* **УСЛОВИЕ ЗАДАЧИ**: Перепишите отрывок из текста для чтения от слов «Шестидесятники | страница» вплоть до слов «изменить к лучшему.» включительно, поставив «лицемерии» вместо «цинизме».

Шестидесятники | страница 117



…Что же до зрительного образа века в целом… Если совсем коротко, то это огонь, вода и медные трубы. На конце одной из них буквы сообщают: «Начало века». На другом конце надпись: «Конец века». С того конца, где начало (простите, так уж получилась фраза!), в трубу решительно лезет «сверхчеловек». А из того жерла, где конец, выходит… кто бы вы думали? Всё тот же «сверхчеловек». Наш век в своем цинизме, по-моему, значительно откровеннее предыдущих. Ядерная беда, другие виды истребления природы, воздуха, земли и чудовищная аморальность общества — вот, на мой взгляд, главных три недуга столетия. И я сомневаюсь, что подобный век мог хоть что-нибудь изменить к лучшему.

— У вас никогда не было соблазна компромисса, приспособленчества? Не так уж это и страшно, как поглядишь: временный отказ от убеждений оборачивается подчас спасением…

— Нет. На компромисс мне пойти никогда не хотелось: мой эгоизм бы этого не допустил. «С компромиссами, — объяснял он мне, — уходит смысл творчества, а ты же не хочешь, я полагаю, потери смысла?» Мне приходилось слышать упреки в излишней категоричности, чуть ли не в агрессивности. Но это ведь не моя категоричность и не еще чья-то. Это категоричность Заповедей.

Что же до агрессивности — все понятия сейчас перевернуты. Морально развязные люди считаются культурнее избегающих грязи, хорошо одетые — одареннее голодранцев, защищающиеся или защищающие других кажутся сегодня агрессивнее самих нападающих. Тут мне невольно вспоминается высказывание Маяковского о корриде. Он, как вы помните, сказал, что неплохо бы к рогам травимого быка приделать пулемет, который бы стрелял по зрителям. Агрессивное высказывание? Жестокое? Да нет же! Это с понятным гневом, болезненностью, с понятным взрывом против любой травли! Не слушайте, чьи слезы злее: смотрите, чем они вызваны. Да, слова бывают очень злыми. «Корабль дураков». «Похвала глупости». «Школа злословия». «Ярмарка тщеславия». Кто же это так ругается? Не агрессивнейшие ли на свете создания? Нет. Это названия книг величайших гуманистов Европы. Без них, конечно, спокойнее, и поэтому мы сегодня к ним обращаемся очень редко.

— Вы легко пишете?

— Иногда легко, иногда — с трудом. Но довольна собой бываю только тогда, когда через труд достигаю впечатления легкости.

— А песни продолжаете писать?

— Сегодня — нет. Прежде сказала бы, что не смогу перестать. Но большинство песен написаны в шестидесятые годы — на Высших литературных курсах и сразу после. Чтобы написать песню, мне нужно особое, беззаботно-мечтательное настроение. Песня приносит подъем — я помню, как за два дня подряд сочинила «Кораблик» и «Какой большой ветер». Это было на курсах, я как раз готовилась к экзаменам. Сначала пришли почему-то две строчки из последней строфы «Ветра»: «А ты глядишь нежно, а ты сидишь тихо…» А раз кто-то сидит тихо, значит, вокруг бушует вихрь, — явилась рифма, и так я сочинила всю песню. Чаще всего сначала приходит музыка. Иногда даже во сне, как, например, «Синее море». Музыка вызывает картину, а там я уже чаще всего знаю, как эту картину записать. Но слова «Синего моря» пришли только после того, как Иван Семенович подсказал мне, о чем там должно быть. Я очень любила сочинять музыку на его стихи: в них есть та песенная свобода, которая и сама по себе — музыка.

* **ИСХОДНЫЕ ДАННЫЕ**:
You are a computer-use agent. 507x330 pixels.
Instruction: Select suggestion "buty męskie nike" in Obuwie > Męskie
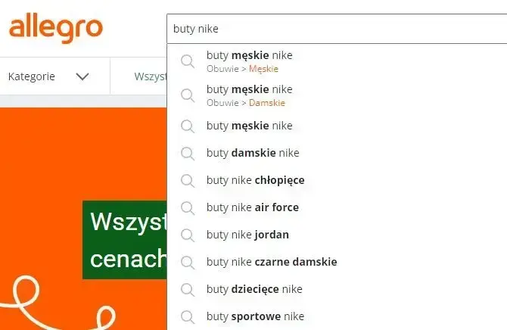coord(249,61)
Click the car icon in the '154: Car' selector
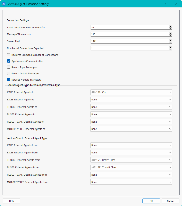The width and height of the screenshot is (182, 206). tap(94, 92)
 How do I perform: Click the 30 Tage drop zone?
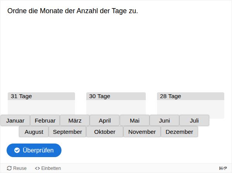point(116,106)
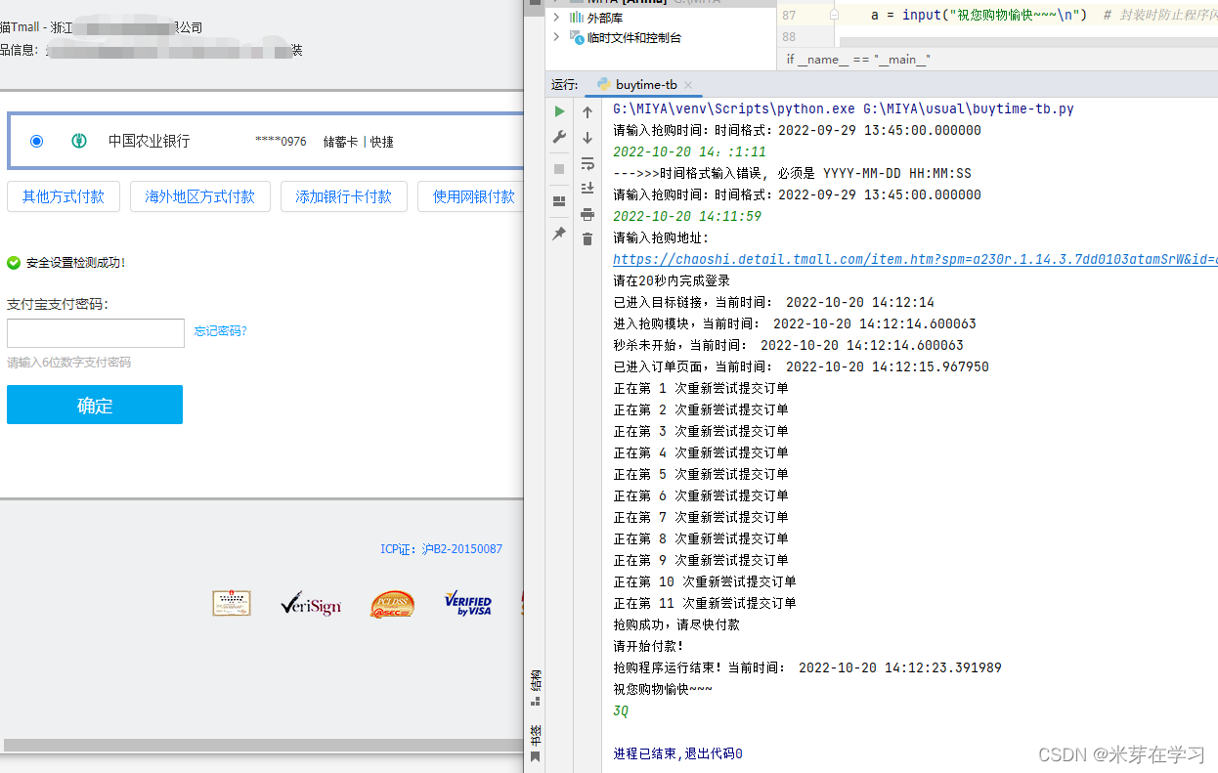Clear console output with trash icon
1218x773 pixels.
[587, 239]
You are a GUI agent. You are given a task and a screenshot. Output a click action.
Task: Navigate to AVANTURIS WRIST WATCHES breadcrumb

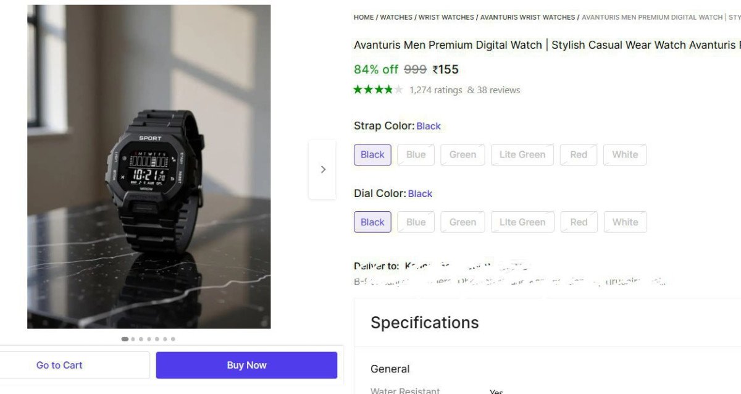point(527,17)
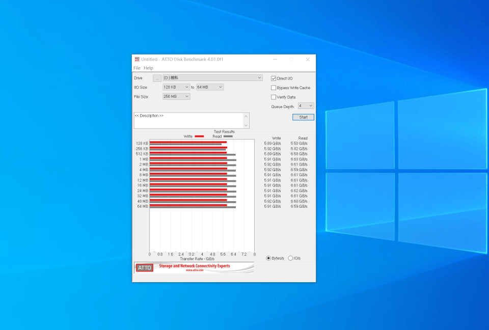
Task: Expand the Queue Depth dropdown
Action: (x=306, y=106)
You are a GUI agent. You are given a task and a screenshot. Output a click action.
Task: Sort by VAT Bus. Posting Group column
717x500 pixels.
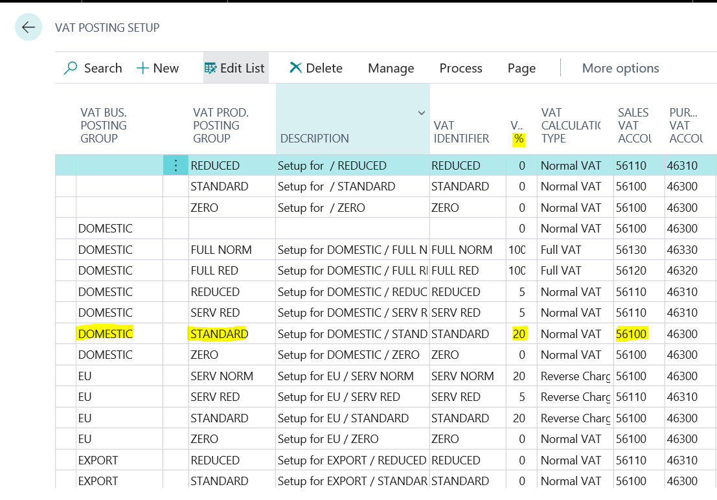(104, 126)
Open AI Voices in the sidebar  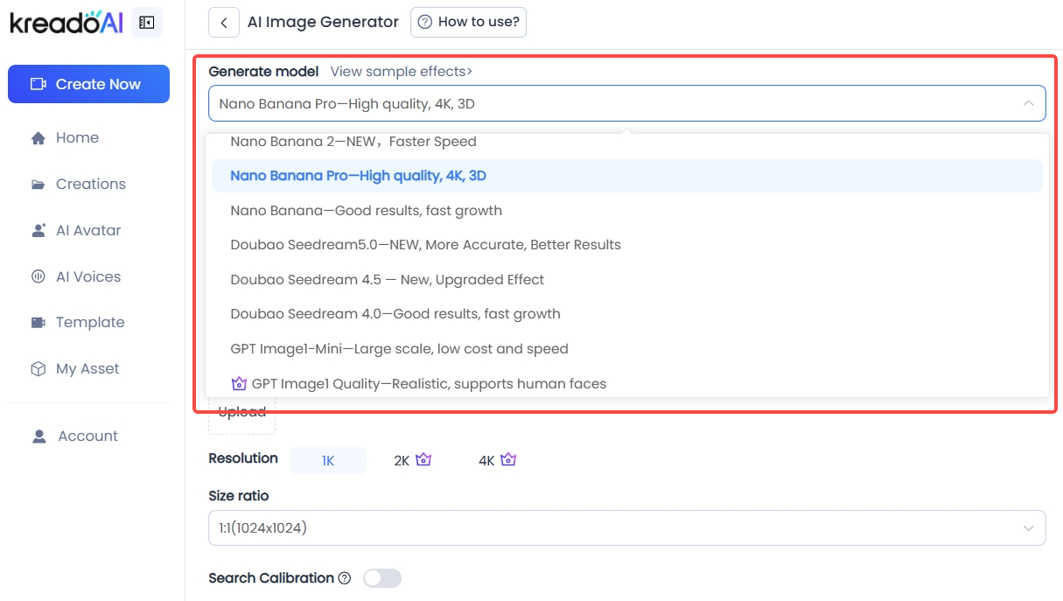click(x=87, y=277)
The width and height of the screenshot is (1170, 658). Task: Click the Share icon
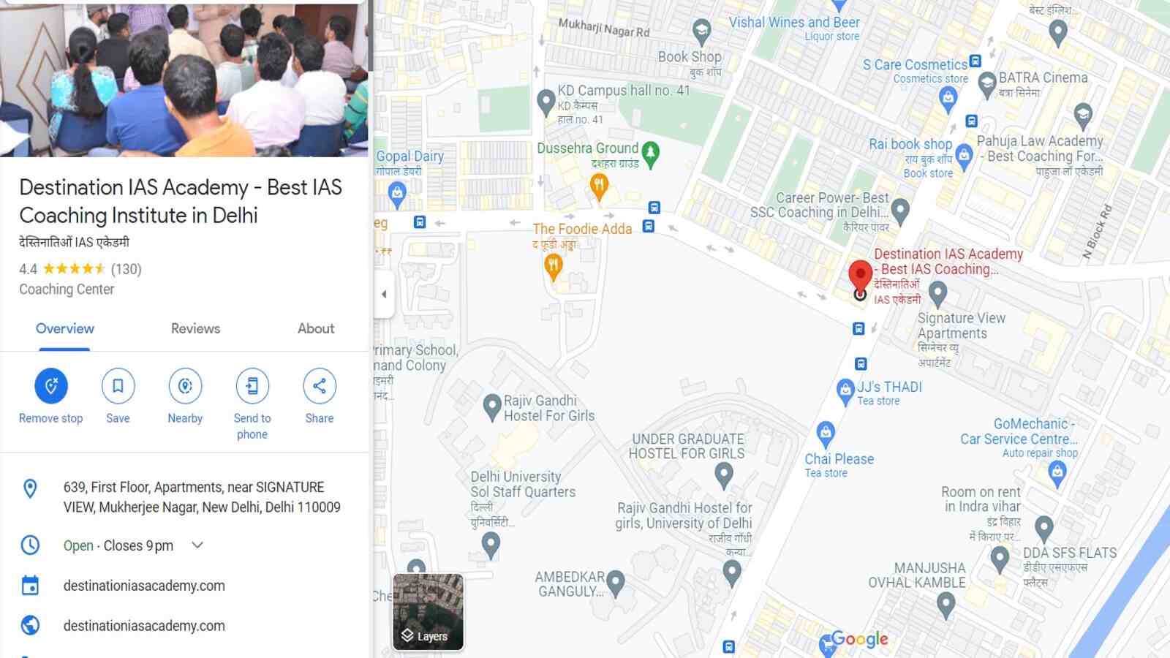click(320, 385)
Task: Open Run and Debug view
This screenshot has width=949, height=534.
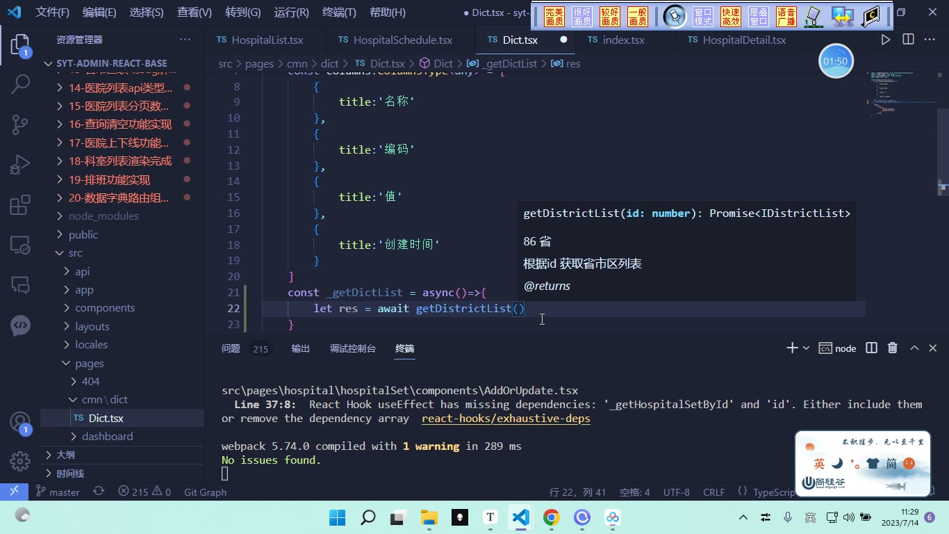Action: [x=20, y=165]
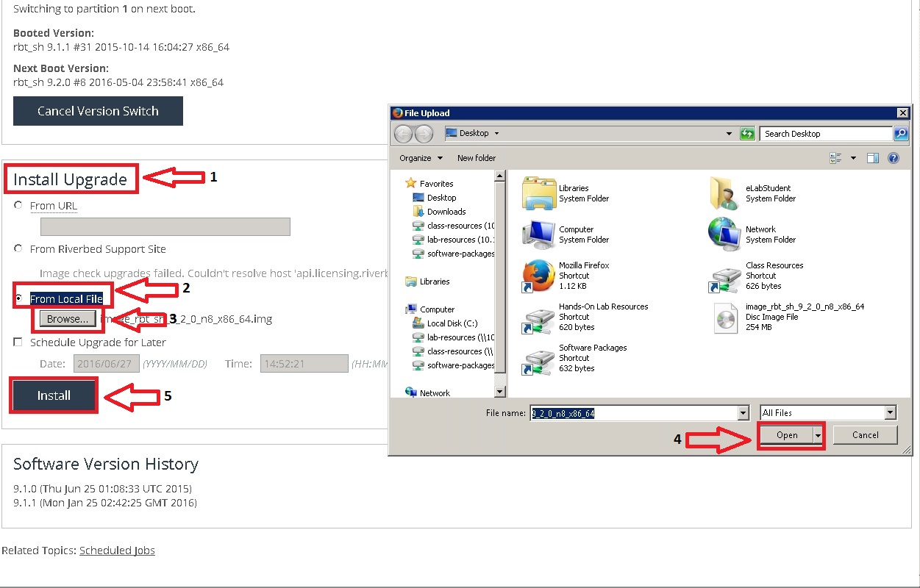This screenshot has height=588, width=920.
Task: Click New folder in the dialog toolbar
Action: [477, 158]
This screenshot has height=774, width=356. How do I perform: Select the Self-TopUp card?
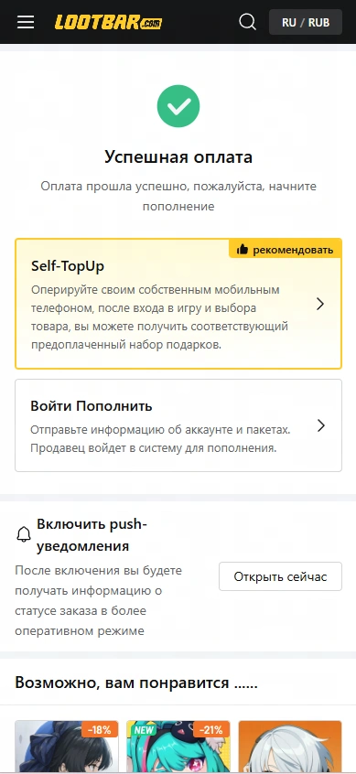point(178,304)
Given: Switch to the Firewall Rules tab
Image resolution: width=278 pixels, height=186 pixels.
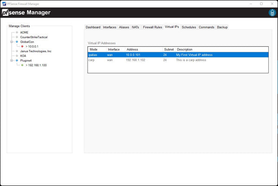Looking at the screenshot, I should [152, 27].
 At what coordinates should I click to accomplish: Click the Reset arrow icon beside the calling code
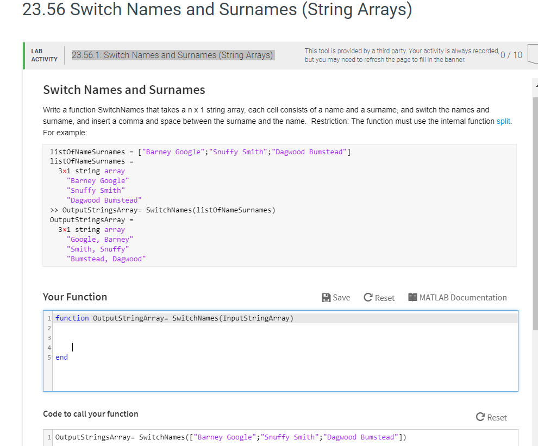click(x=480, y=417)
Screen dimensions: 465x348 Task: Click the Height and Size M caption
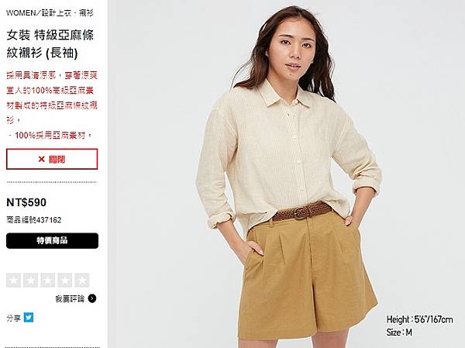[419, 326]
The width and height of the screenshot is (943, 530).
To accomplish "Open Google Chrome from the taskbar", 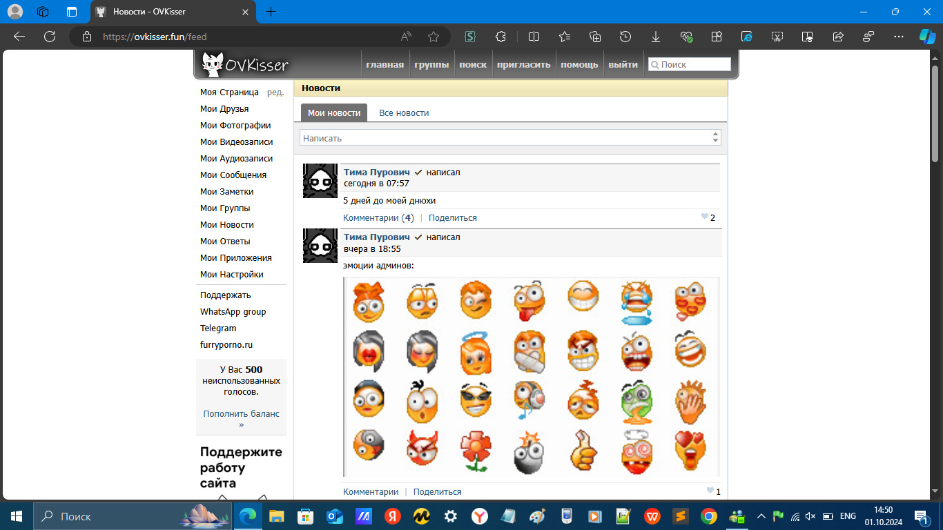I will tap(708, 516).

* **ВЫПОЛНЕННОЕ ЗАДАНИЕ**:
Шестидесятники | страница 117



…Что же до зрительного образа века в целом… Если совсем коротко, то это огонь, вода и медные трубы. На конце одной из них буквы сообщают: «Начало века». На другом конце надпись: «Конец века». С того конца, где начало (простите, так уж получилась фраза!), в трубу решительно лезет «сверхчеловек». А из того жерла, где конец, выходит… кто бы вы думали? Всё тот же «сверхчеловек». Наш век в своем лицемерии, по-моему, значительно откровеннее предыдущих. Ядерная беда, другие виды истребления природы, воздуха, земли и чудовищная аморальность общества — вот, на мой взгляд, главных три недуга столетия. И я сомневаюсь, что подобный век мог хоть что-нибудь изменить к лучшему.